Vitamin D is an essential nutrient for bone health as it helps in the absorption of calcium, regulates the amount of calcium in the blood and strengthens the bones. It is also important for maintaining a healthy immune system and aids in healthy cell growth. The main source of vitamin D is exposure to sunlight. Some foods also have vitamin D is small amounts such as fatty fish like tuna, oranges, dairy products, soy milk, cheese, and egg yolks. In the case of vitamin D deficiency, the doctor may prescribe vitamin D supplements.

  • Indulge in exercises for osteoporosis

The ideal exercise to maintain healthy bones includes weight-bearing exercises for the spine and hip. This may include brisk walking, running, climbing stairs and dancing. A 30 to 60-minute exercise regularly is beneficial not just for bone health, but for your cardiovascular health as well.

  • Maintain a healthy weight

In addition to improving your diet and maintaining a healthy workout regime, maintaining a healthy weight is key to healthy bones. Having a body mass index under 21 is a risk factor for osteoporosis. On the other hand, being overweight can exert stress on the bones, and impair bone quality. Maintaining a stable and normal weight is your best bet when it comes to protecting your bone health.

  • Regular bone check-up

Some people are at an increased risk of developing bone-related conditions such as those with a family history of bone disorders, aged people and those with conditions such as hyperthyroidism, cirrhosis of the liver and some chronic bowel disorders. If you know you may be at an increased risk, make bone-check-ups a part of your routine check-up to rule out any underlying conditions.

  • Eat foods rich in Omega-3 fatty acids

Omega-3 fatty acids are well- known for their anti-inflammatory properties. They also protect against bone loss which is accompanied by the ageing process. Some good sources of omega-3 fatty acids include- fatty fish such as salmon, tuna; nuts and seeds such as flaxseed, chia seeds, walnuts etc.

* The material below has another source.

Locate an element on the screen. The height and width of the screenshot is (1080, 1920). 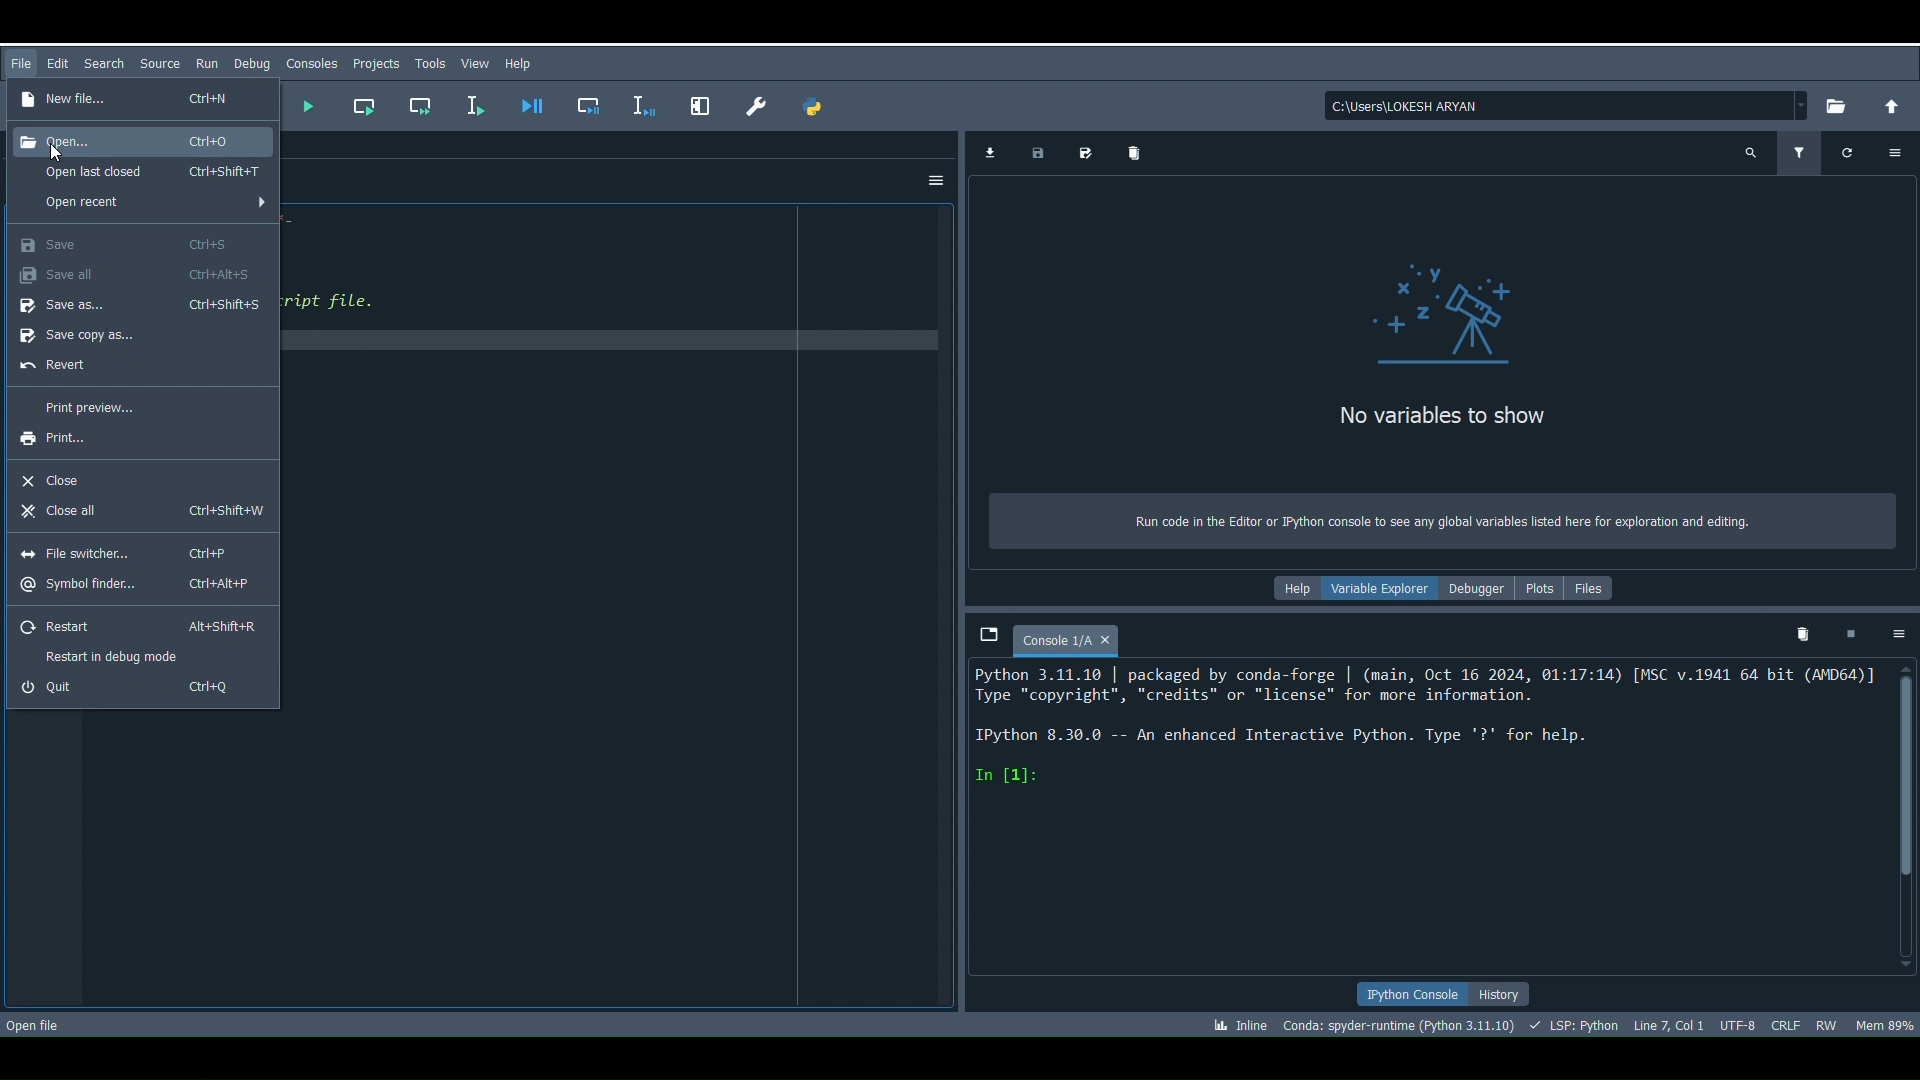
Edit is located at coordinates (61, 63). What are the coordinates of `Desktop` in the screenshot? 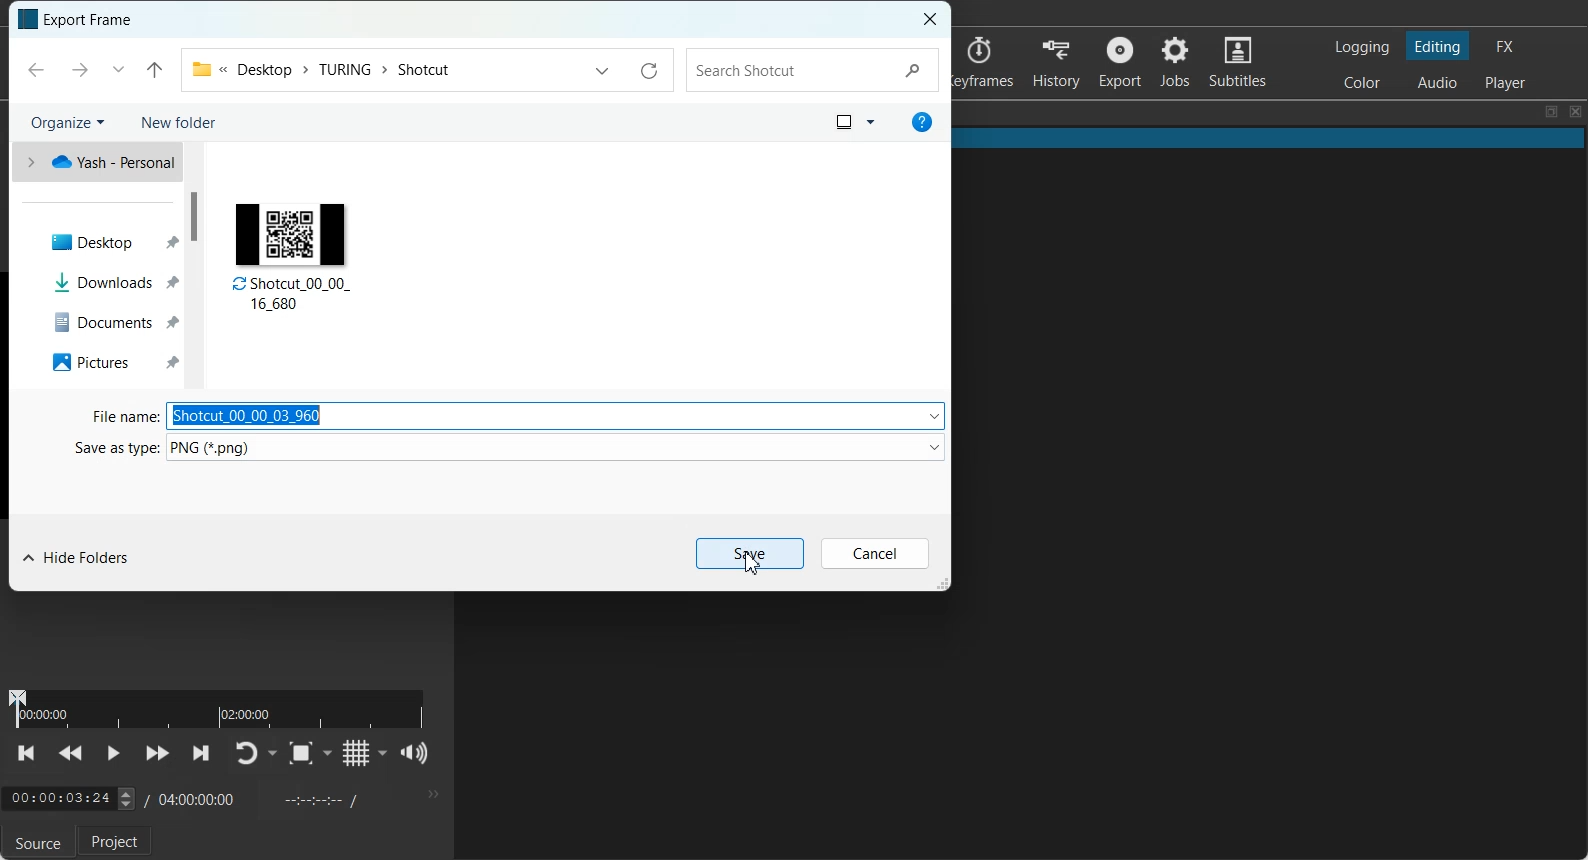 It's located at (106, 239).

  • Limit alcohol, caffeine and salt intake

Cutting back on alcohol, and salt can protect your bones from any harm. Limit your alcohol consumption to no more than 2 drinks a day and caffeine to no more than 3 drinks a day. Caffeine and fizzy drinks reduce bone mass and therefore should be avoided.

Consuming unmonitored amounts of salt (sodium) can cause your body to lose calcium and can lead to bone loss. Limit your consumption of salt and highly salty food to prevent bone loss.